1:11:26 K: That's a different matter! No, the question is, is hate dispelled by love?
1:11:39 B: No, not that.
1:11:41 K: Or the understanding of hatred and the ending of it, the other is.
1:11:48 B: That's right, but if we say that A has reached that – the other is. Love is for A, and he sees B, C, D...
1:11:59 K: B has got the other...
1:12:02 B: Now we're saying, what is he going to do...
1:12:07 K: What is the relationship between the two?
1:12:09 B: That's the same question. What is he going to do is another way of putting it, right?
1:12:21 K: I think... just a minute, sir. I hate, another loves. My wife loves and I hate. She can talk to me, she can point it out to me, the unreasonable and so on, so on, so on, but her love is not going to transform the source of my hatred.
1:12:57 B: That's clear, yes, except the love is the energy which will be behind the talk.

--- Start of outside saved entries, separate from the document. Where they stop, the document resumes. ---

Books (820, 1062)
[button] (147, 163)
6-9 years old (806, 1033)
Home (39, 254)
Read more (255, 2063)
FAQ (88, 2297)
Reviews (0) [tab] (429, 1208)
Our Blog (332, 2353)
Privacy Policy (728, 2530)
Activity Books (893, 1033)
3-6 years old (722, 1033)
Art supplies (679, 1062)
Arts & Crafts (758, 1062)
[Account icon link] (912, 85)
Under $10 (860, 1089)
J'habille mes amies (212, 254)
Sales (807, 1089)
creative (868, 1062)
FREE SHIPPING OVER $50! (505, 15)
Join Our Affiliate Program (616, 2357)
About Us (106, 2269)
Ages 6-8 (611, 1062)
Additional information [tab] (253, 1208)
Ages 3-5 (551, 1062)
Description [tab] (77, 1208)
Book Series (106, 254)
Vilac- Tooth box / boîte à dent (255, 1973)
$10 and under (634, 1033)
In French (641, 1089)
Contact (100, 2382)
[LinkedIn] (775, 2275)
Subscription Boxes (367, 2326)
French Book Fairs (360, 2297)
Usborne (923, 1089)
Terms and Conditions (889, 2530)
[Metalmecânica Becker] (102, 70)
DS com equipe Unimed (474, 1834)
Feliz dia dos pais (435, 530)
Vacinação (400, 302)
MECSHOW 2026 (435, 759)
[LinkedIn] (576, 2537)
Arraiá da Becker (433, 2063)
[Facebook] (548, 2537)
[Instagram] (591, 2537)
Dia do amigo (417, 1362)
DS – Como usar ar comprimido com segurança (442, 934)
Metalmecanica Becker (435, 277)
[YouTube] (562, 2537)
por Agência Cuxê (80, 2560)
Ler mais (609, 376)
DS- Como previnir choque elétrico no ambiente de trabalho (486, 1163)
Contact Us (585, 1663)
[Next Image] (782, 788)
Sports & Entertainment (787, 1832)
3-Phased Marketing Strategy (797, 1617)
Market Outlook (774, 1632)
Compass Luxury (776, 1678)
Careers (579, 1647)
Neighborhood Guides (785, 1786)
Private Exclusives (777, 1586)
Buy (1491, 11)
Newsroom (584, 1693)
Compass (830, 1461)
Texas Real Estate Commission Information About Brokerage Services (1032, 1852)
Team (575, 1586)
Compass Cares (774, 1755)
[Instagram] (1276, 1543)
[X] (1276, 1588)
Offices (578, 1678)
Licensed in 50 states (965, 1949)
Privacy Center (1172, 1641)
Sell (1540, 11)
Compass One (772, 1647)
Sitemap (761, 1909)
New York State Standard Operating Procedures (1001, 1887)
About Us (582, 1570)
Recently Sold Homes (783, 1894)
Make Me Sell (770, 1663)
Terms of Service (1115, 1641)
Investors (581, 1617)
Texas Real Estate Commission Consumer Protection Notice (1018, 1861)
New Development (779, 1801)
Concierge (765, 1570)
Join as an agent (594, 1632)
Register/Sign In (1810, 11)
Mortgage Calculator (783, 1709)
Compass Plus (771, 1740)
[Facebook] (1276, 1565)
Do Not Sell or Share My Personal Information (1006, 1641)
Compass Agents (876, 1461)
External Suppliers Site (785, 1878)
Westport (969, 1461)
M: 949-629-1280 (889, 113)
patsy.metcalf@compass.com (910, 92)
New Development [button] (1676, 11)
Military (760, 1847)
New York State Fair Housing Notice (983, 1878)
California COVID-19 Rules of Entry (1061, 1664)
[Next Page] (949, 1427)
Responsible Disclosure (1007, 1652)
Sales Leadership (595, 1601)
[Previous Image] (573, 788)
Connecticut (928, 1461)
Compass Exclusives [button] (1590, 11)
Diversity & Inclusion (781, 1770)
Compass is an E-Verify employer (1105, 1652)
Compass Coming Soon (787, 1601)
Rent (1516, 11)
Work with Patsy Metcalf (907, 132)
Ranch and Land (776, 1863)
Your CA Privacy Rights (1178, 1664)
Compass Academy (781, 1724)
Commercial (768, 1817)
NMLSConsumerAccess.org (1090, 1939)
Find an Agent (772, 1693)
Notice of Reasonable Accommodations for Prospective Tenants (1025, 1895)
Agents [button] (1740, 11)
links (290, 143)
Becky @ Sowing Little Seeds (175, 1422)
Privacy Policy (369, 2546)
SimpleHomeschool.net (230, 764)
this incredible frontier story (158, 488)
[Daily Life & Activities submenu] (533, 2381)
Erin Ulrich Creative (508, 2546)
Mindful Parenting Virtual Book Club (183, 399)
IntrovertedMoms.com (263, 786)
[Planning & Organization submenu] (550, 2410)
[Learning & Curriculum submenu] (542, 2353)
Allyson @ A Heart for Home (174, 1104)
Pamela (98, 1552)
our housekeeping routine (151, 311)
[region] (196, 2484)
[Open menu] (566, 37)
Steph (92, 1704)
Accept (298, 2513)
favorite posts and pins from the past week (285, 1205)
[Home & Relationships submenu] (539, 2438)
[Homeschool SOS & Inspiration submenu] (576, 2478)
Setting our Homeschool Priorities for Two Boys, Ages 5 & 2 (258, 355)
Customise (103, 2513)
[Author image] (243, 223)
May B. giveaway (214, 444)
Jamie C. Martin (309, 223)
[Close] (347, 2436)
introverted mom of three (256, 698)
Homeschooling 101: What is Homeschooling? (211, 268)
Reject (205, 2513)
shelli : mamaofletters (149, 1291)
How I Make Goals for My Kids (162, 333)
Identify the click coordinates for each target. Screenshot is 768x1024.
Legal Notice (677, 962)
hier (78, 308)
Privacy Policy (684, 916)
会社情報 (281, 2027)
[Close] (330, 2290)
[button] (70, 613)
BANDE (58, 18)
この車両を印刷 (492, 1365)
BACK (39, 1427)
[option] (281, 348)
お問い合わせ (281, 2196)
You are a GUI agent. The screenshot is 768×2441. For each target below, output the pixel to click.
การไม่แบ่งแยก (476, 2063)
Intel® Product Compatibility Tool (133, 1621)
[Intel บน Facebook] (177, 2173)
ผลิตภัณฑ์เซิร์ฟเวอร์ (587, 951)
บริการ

1:13:03 K: Behind the talk.
1:13:05 B: The love itself doesn't sort of go in there and dissolve the hate.
1:13:10 K: Of course not, that becomes romantic, etc. So the man who hates, the source of it, the cause of it, the movement of it, having an insight and ending it, has the other.
1:13:29 B: Yes, if we say A is the man who has seen all this and he, now, has the energy to put it to B – it's up to B what happens.
1:13:45 K: I think we'd better pursue this. Quarter to one.